The research aimed to develop and validate a micro-scale PAT framework for real-time monitoring of critical quality attributes during tablet manufacturing using minimal resources. Micro-batches (20g total) containing Ibuprofen (1.0g), Paracetamol (1.0g), lactose monohydrate (15.0g), microcrystalline cellulose (2.0g), croscarmellose sodium (0.8g), and magnesium Stearate (0.2g) were processed using mortar-pestle blending (5min), manual wet granulation, single-punch compression (10 tablets/batch), and brush-coating. Handheld NIR (blend uniformity/moisture) and Raman (coating thickness) spectrometers provided real-time monitoring. Chemo metric models (PCA/PLS) were developed using Python's Scikit-learn library. PAT implementation reduced blending time by 30% (5 vs 7min control) while improving content uniformity (RSD 2.1% vs 4.8%). Tablet hardness remained consistent (5.5±0.3 kg/cm²), and coating thickness variation decreased to RSD 3.2% (vs 8.7% control).

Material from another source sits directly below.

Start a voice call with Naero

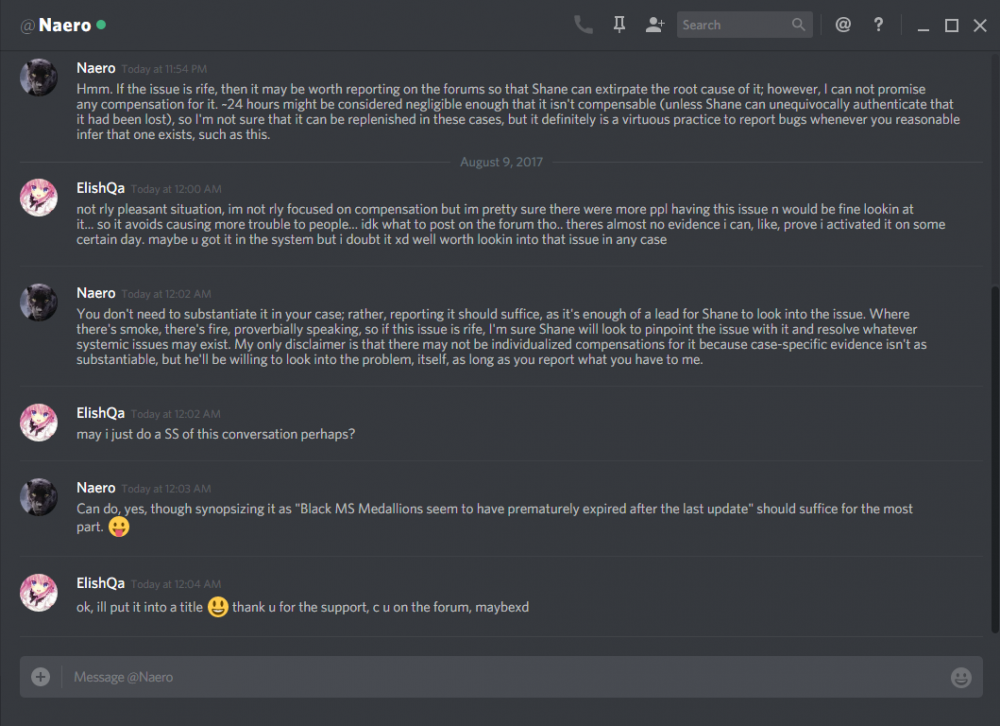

Real-time moisture control prevented over wetting (8.5-9.5% w/w). Statistical analysis (paired t-test, p<0.05) confirmed significant quality improvements. The approach demonstrated PAT's effectiveness despite material limitations. This study successfully established a cost-effective PAT framework for academic labs, proving that real-time quality assurance is achievable with micro-batches and portable instrumentation while aligning with pharmaceutical quality principles.